漢方の便秘薬の副作用を説明した本文を、最後の文に続けて書き進めてください。

• _本文_
──────────────────────────────

大腸がノビノビになって、うまく動かなくなる
➡︎さらに刺激が必要になる
➡︎刺激薬を増量せざるをえない
➡︎さらに大腸はノビノビに・・・
悪いサイクルに入ってしまうんです。
医学的に認められていないほどたくさんの量をご自身で飲まれていることが多々あります。
こうなってしまうときついですよね。
こんな風にしてしまった僕ら医療者も悪いので、責任を感じます。
こんなことになる前にどこかのタイミングで病院に来てくれてたら
ってよく思います。
ちなみにダイオウなどの刺激系下剤と呼ばれるものは、依存性や常習性があります。
肉体的にも精神的にも蝕まれてしまうんです。
怖い怖い。
ただ、一つだけ言っておくと、大腸偽メラノーシスは、刺激性下剤をやめて年月がたつと元に戻ることが多いと言われています。
なので今からでも遅くないです。
悪いサイクルは断ち切れるんです。
③甘草(カンゾウ)を含む薬が多いから
カンゾウも有名な成分です。
芍薬甘草湯(しゃくやくかんぞうとう)とかが有名ですね。
カンゾウも便秘薬として使われる漢方薬によく含まれています。
カンゾウを使い続けるとどうなるか?
偽アルドステロン症という病気になってしまう可能性があります。
カンゾウは腎臓の中の尿細管(にょうさいかん)と呼ばれる場所に働きかけて
ナトリウムイオンを吸収してカリウムイオンを排出するのです。
その結果体の中のカリウムイオンが少なくなって
低カリウム血症と呼ばれる病態を引き起こしてしまう可能性があるのです。

──────────────────────────────

• _提示された一覧_
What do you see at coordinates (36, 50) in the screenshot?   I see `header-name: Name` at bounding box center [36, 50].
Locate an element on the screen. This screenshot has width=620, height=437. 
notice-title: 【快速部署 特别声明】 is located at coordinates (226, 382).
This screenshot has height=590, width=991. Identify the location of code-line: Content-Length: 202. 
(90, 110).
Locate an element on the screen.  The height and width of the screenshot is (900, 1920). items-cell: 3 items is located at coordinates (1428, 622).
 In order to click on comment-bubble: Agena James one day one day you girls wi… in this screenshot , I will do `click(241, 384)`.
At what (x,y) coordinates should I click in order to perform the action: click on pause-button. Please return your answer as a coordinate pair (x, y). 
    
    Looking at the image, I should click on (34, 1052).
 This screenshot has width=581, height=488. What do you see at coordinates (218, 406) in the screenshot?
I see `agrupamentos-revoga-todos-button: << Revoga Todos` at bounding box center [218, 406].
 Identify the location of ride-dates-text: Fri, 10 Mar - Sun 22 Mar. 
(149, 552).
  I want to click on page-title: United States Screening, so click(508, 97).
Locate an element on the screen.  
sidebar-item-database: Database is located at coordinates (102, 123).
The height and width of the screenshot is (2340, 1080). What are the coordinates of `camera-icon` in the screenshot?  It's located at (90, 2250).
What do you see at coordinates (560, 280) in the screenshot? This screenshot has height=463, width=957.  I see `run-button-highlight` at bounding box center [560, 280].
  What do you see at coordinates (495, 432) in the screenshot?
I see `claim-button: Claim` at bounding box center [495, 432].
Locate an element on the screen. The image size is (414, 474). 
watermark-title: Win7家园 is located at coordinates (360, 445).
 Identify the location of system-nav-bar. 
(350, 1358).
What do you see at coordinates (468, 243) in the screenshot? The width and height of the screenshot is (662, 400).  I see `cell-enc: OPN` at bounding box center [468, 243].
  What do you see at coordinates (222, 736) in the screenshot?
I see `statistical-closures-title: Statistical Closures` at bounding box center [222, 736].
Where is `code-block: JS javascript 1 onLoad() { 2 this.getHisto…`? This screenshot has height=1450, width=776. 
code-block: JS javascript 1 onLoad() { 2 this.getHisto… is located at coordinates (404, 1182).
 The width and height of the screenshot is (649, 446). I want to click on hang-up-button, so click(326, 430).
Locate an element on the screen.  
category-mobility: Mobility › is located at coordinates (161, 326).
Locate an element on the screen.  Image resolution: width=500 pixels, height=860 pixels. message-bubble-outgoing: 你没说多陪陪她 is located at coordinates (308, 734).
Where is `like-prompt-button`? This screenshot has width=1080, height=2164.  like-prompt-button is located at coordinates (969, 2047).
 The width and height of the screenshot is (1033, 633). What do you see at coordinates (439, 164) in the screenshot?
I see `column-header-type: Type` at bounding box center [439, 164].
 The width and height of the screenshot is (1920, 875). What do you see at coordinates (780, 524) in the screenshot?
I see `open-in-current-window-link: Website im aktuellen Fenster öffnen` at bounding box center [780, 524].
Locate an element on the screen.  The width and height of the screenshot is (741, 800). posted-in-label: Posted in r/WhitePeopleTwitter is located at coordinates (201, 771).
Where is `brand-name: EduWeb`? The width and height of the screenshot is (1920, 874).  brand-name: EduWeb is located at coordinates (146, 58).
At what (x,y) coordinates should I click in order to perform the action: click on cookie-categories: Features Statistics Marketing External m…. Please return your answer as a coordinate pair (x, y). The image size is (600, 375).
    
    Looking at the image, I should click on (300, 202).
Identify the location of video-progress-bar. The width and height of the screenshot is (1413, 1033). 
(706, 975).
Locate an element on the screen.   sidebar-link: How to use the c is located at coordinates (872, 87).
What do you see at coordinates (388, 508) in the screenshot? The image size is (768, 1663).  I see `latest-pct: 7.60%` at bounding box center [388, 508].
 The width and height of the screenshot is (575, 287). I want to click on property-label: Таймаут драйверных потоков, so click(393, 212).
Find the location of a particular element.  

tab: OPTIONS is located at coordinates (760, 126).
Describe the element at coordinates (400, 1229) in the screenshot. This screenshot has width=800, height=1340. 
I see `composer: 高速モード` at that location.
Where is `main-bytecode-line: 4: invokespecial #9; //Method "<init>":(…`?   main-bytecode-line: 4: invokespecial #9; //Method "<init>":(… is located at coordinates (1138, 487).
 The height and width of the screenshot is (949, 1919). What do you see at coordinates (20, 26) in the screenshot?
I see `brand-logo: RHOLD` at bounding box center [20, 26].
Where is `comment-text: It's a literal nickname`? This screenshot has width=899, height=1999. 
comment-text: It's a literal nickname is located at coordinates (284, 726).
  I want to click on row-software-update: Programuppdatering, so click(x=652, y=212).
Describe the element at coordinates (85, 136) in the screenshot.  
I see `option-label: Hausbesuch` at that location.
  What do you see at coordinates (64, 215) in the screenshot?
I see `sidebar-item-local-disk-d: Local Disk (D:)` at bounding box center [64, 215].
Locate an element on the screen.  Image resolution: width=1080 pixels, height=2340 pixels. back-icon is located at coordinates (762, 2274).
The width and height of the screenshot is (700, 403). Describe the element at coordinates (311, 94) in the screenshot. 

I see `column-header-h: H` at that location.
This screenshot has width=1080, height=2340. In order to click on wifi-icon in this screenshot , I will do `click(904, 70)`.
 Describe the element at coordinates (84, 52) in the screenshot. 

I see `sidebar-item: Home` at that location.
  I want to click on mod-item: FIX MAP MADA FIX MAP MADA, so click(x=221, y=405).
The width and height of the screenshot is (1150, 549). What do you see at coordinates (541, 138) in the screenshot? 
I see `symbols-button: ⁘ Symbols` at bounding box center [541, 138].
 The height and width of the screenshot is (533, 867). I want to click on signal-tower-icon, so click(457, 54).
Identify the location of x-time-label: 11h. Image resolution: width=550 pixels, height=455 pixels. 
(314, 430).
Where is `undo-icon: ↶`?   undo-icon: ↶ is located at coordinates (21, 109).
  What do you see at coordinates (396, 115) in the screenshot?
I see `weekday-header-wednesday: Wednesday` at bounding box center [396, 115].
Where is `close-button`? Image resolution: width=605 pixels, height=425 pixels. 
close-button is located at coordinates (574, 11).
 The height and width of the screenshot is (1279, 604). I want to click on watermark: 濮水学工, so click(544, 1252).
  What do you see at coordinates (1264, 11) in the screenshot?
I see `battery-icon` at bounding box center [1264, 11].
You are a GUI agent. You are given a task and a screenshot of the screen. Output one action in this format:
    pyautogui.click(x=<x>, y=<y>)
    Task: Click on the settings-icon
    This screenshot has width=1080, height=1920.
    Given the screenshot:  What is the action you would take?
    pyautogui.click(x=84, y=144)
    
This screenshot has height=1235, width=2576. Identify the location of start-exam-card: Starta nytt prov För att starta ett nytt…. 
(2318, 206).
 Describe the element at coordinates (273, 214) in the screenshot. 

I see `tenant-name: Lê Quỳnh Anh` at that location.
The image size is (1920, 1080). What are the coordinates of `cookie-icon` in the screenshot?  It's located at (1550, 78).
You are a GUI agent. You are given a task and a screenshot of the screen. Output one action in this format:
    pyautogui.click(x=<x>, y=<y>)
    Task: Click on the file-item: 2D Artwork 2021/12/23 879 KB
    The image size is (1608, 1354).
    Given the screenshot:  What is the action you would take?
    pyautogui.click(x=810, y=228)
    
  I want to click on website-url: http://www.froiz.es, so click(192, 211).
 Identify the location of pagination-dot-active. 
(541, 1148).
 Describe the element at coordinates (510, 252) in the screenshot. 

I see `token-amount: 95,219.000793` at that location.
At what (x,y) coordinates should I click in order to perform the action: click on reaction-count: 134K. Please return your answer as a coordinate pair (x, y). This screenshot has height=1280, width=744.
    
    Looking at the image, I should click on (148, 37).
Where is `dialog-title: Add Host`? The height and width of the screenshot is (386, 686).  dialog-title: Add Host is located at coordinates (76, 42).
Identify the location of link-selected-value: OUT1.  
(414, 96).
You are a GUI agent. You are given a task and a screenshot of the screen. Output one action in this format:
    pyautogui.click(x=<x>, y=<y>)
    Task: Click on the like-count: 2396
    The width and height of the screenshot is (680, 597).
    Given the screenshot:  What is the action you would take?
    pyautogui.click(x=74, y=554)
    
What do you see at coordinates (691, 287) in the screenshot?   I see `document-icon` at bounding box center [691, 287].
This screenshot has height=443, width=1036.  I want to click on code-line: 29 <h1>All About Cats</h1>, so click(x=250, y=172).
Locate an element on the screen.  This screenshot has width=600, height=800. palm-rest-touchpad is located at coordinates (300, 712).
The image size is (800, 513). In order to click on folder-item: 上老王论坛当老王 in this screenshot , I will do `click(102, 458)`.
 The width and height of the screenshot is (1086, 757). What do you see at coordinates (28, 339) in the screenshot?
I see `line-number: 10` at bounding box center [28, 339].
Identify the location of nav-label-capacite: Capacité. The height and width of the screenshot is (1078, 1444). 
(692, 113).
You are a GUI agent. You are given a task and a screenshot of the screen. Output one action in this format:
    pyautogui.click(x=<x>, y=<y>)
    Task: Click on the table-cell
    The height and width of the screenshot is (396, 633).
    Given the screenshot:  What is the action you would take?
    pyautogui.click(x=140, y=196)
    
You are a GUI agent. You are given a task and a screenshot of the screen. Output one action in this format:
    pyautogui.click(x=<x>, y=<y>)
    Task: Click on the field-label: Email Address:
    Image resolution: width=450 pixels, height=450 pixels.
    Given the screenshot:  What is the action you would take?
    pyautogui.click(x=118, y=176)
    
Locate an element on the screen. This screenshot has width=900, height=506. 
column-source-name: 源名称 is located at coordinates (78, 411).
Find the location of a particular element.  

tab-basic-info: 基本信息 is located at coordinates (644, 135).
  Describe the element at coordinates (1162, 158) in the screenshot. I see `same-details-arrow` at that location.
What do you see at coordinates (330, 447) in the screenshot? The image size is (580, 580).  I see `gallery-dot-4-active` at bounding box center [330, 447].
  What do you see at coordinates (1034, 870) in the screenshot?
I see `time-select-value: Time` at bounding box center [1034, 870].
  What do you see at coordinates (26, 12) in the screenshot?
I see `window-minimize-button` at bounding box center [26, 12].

──────────────────────────────

• _課題の解答_
低カリウム血症は実際に診療していてよく遭遇します。
とってもありふれています。
低カリウム血症になるとどうなってしまうか?
まず体の筋肉に力が入りにくくなってきます。
さらに放っておくと心臓の筋肉もおかしくなってきて、不整脈がガンガンでます。
最悪致死的な不整脈が起きて死んでしまう場合もあります。
本当に怖いですね。
ちなみに低カリウム血症では腸の筋肉も力が入りにくくなって便秘になります。
さらにひどいと麻痺性イレウスと言って腸閉塞みたいに全く腸が動かなくなってしまいます。
便秘改善のために漢方薬を使っているのに低カリウム血症のせいで便秘になってしまう。
皮肉です。
・科学的根拠の乏しいものが多い。
・刺激系下剤であるダイオウを含んでいるものが多い。
・カンゾウを含んでいるものが多い。
漢方薬は薬じゃない!!
なぜかこんなふうに考えている人が多いのは事実です。
なんででしょうね?
なので僕は患者さんにどんな薬を飲んでいるかお聞きするときは
三段階で聞いています。
「お薬は何か飲まれていますか?」
「漢方薬は飲まれていますか?」
「サプリメントは飲まれていますか?」
こんなふうに言うとしっかり答えてくれることが多いです。
実際にどんな漢方薬が便秘に使われる?
・大黄甘草湯
・麻子仁丸
・潤腸湯
・桂枝加芍薬大黄湯
・防風通聖散
・大建中湯
・桂枝加芍薬湯
この他にもあると思いますが、ざっとこんな感じです。
これだけでも使い分けるのは結構難しいですよ。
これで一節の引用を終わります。